‘Pakistan’ı bombalarım!’/ ‘Hayır, önce Irak̵
John McCain ve Barack Hossain Obama..
Bu iki kişiden birisi, 25 gün sonra, Amerikan Başkanlığına seçilecekler..
Bu yüzdendir ki, (Çarşamba gününün ilk saatlerinde), bu iki kişinin tv.’de yaptıkları ve saatlerce süren bir tartışmayı izledim, sabahın ilk ışıklarına kadar.. Birçok dünya tv.’si de bu tartışmayı canlı olarak veriyordu..

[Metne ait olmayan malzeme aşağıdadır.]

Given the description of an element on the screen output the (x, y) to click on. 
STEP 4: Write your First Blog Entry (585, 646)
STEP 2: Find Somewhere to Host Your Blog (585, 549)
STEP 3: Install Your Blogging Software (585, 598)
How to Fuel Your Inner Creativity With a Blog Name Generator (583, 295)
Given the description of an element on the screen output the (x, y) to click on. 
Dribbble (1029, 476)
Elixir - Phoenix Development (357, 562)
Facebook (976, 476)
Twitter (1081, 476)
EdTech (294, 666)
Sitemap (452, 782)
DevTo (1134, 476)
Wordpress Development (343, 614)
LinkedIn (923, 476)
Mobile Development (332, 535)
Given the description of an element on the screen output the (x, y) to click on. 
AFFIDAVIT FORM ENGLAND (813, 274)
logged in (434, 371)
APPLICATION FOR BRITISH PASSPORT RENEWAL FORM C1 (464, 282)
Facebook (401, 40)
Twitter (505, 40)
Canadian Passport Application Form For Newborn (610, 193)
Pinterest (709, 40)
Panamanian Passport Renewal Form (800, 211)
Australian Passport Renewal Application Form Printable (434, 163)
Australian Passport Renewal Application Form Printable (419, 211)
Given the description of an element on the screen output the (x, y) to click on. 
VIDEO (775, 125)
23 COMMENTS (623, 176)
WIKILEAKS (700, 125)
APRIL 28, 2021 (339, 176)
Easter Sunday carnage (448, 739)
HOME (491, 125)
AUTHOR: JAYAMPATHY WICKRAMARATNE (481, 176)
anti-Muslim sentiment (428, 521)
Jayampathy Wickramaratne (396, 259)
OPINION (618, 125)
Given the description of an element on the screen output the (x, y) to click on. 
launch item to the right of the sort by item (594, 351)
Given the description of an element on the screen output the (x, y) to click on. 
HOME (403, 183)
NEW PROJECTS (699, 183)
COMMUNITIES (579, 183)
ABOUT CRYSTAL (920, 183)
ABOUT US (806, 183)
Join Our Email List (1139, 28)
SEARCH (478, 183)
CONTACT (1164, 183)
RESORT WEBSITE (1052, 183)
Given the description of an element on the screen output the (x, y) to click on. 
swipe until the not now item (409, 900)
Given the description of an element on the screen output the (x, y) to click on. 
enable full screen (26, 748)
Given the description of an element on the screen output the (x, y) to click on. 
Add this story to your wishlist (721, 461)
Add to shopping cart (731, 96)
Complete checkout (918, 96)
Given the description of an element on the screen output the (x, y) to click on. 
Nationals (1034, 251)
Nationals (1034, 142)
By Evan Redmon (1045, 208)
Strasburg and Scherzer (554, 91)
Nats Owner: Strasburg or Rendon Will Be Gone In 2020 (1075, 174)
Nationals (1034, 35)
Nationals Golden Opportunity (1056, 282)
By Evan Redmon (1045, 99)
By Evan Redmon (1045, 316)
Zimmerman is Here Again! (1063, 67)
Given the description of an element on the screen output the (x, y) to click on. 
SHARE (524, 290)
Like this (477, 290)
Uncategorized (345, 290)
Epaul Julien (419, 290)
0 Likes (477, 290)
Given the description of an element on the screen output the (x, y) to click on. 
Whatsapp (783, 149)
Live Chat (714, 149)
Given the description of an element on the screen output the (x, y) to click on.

Dünyanın -maddî açıdan- en büyük güçlerinden olan Amerikan emperyalizminin ‘kaptan köşkü’ne seçilecek kişi elbette önemli.. -Ki, artık en güçlü olup olmadığı tartışılıyor ve tamamen çökecek olursa, sahnenin altından nasıl çıkılacağı korkusu her tarafı kaplamış..-
Bu iki kişiden Obama’nın daha ‘barışçı’, McCain’in daha ‘savaşçı’ olacağı düşünülüyor.
Hele, McCain’in Başkan Yard. adayı ilân ettiği Alaska Valisi Sarah Palin, fanatik bir ‘hristiyan/din savaşçısı’ olarak sahnede.. ‘Amerikan halkı dünyada iyiliği temsil ediyor.’ ona göre.. ‘İran İslâm Cumhuriyeti ile görüşülemez, onun başkanı Ahmedînejad, deli birisi.. Obama, bizi düşman bilen öyle birileriyle görüşebileceğini söylüyor, Obama’nın teröristlerle irtibatı var..’ gibi laflar da bu hanıma aid..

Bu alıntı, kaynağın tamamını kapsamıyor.